Un ragazzo malese di Sandakan, sull’isola del Borneo, è morto perché aveva cantato troppo. E male. Abdul Sani Doli aveva solo 23 anni. Gli è stato fatale l’aver esagerato con il karaoke, che in Malesia è una cosa seria, anzi una specie di religione. Alcuni avventori del bar dove si è esibito per l’ultima volta non hanno digerito alcune sue «intemperanze». Quella di non saper cantare e, ancora peggio, la sua insistenza nel non passare il microfono agli altri esuberanti compagni.
L’aggressione. E così, terminata la performance, la discussione nata sul palco si è spostata appena fuori dal locale. Urla, spintoni, poi l’aggressione a colpi di coltello da almeno due persone. Il ragazzo è morto quasi subito. Gli aggressori, fermati dagli altri avventori subito dopo l’accoltellamento, si sarebbero giustificati così davanti alla polizia malese. «Non la smetteva di cantare, gli abbiamo chiesto di passare il microfono e lui niente. E poi era pure stonato».

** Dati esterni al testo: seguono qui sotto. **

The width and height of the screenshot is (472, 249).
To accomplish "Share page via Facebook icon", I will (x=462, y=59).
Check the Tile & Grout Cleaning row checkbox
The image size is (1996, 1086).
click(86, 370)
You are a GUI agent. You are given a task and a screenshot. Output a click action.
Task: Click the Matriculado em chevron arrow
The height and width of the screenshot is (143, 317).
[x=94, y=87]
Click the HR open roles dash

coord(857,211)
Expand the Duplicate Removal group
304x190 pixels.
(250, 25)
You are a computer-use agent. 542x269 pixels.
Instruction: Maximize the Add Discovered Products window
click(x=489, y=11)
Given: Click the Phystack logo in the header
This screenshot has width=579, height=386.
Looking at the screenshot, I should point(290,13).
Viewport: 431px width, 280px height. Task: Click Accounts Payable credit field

La moda. Il karaoke, oggi diffuso in tutto il mondo, è nato in Giappone nei primi anni ’80. In Italia è sbarcato ufficialmente all’inizio degli anni ’90 grazie alla fortunata trasmissione televisiva su Italia 1 condotta da un giovanissimo Fiorello.
Gli altri casi. Non è la prima volta che il karaoke scatena una rissa.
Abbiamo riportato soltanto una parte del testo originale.